When I was in High School, I had a teacher named Miss Mary Bartram. She taught English and Literature. One day she read a poem to us by Robert Frost, entitled “The Road Not Taken”. She read it with such commitment and passion that I believe she changed a lot of lives that day, including mine. When I thought of the Wise Men and their decision to go back a different way, I remembered Miss Bartram’s dramatic rendering.

I am now going to read it to you, and let me say, that in no way can I match her passion.

So here it is, Robert Frost’s, "The Road Not Taken."

Two roads diverged in a yellow wood,

And sorry I could not travel both

And be one traveler, long I stood

And looked down one as far as I could

To where it bent in the undergrowth;

Then took the other, as just as fair,

And having perhaps the better claim

Because it was grassy and wanted wear,

Though as for that the passing there

Had worn them really about the same,

And both that morning equally lay

In leaves no step had trodden black.

Oh, I marked the first for another day!

Yet knowing how way leads on to way

I doubted if I should ever come back.

I shall be telling this with a sigh

Somewhere ages and ages hence:

Two roads diverged in a wood, and I,

I took the one less traveled by,

And that has made all the difference.

When people find Jesus, they return to life along a different path.

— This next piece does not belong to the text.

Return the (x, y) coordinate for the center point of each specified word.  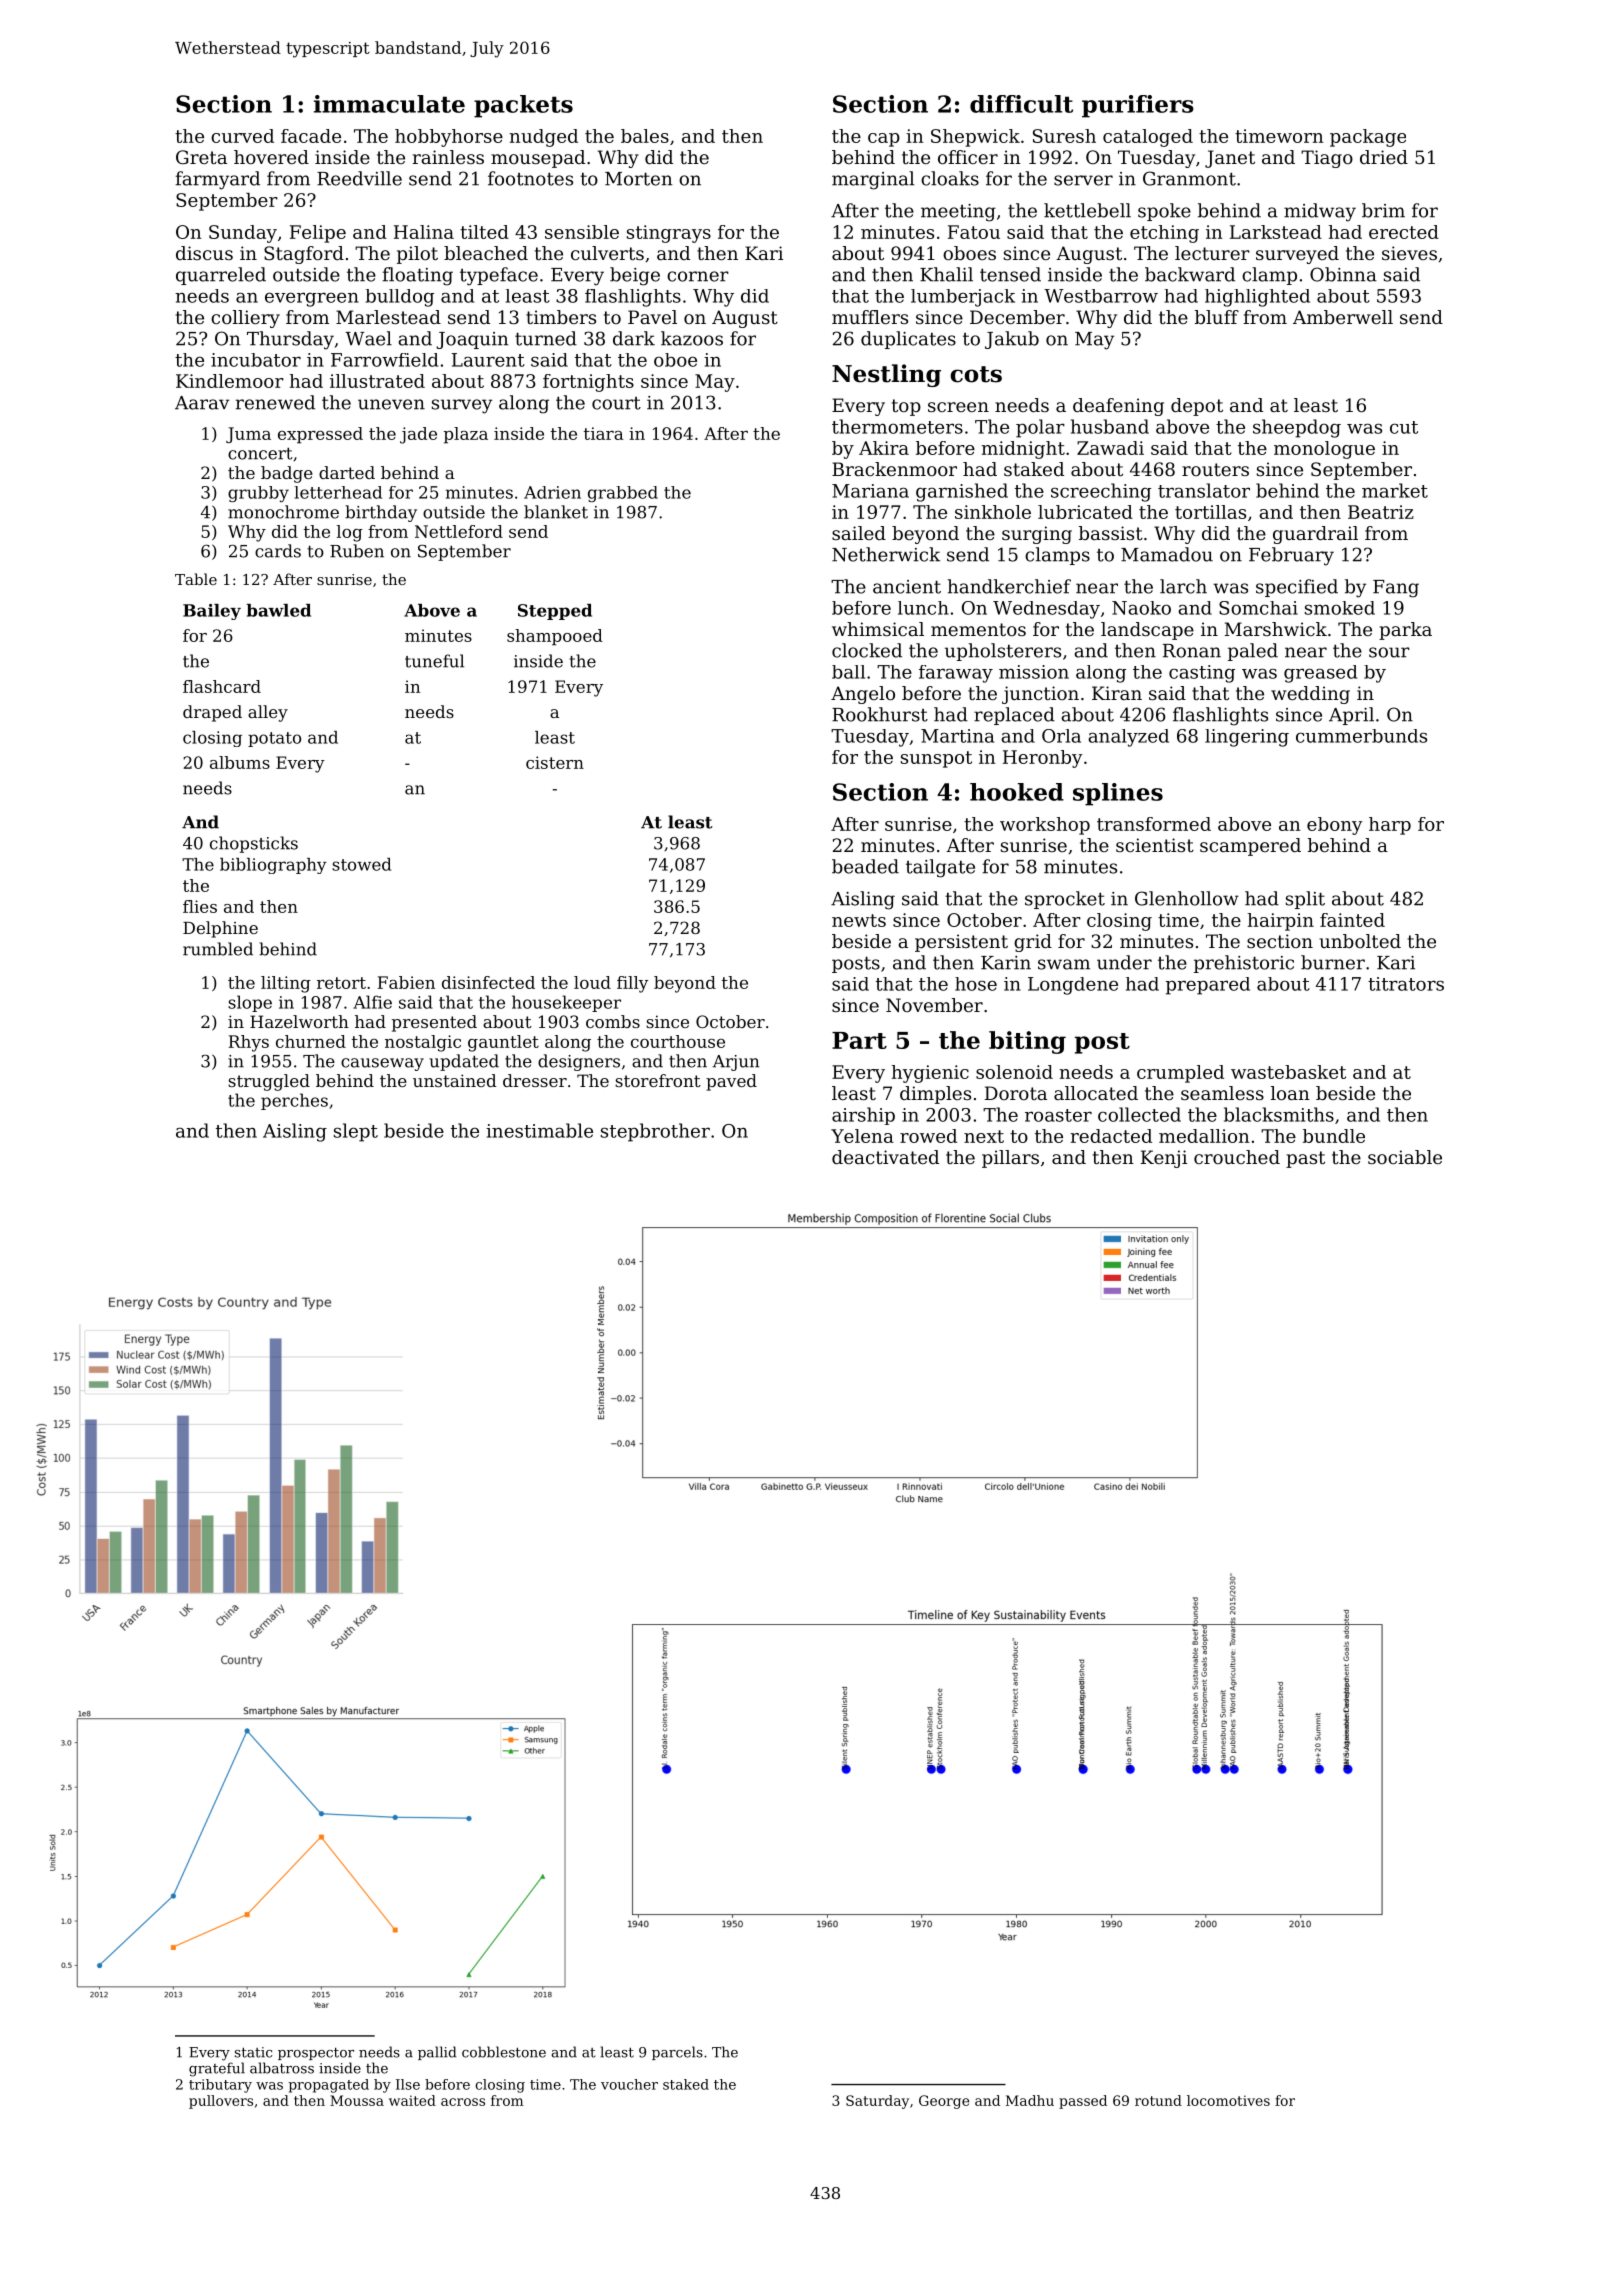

Jesus makes all things different. As wise men, choose your paths carefully - for one leads to life with a king, spiritual leader, and Savior, but the other leads to death, destruction and eternal sorrow. Yes, the road you take certainly does make all the difference - an eternal difference. Choose it wisely.

I started this sermon by stating that “Today is not Epiphany”. But I was wrong, every day is epiphany. Epiphany means “God Revealed”. Everyday God allows us to talk and visit with him, and our final Epiphany will be revealed at last when we will be in God’s presence, in heaven, for eternity. Amen.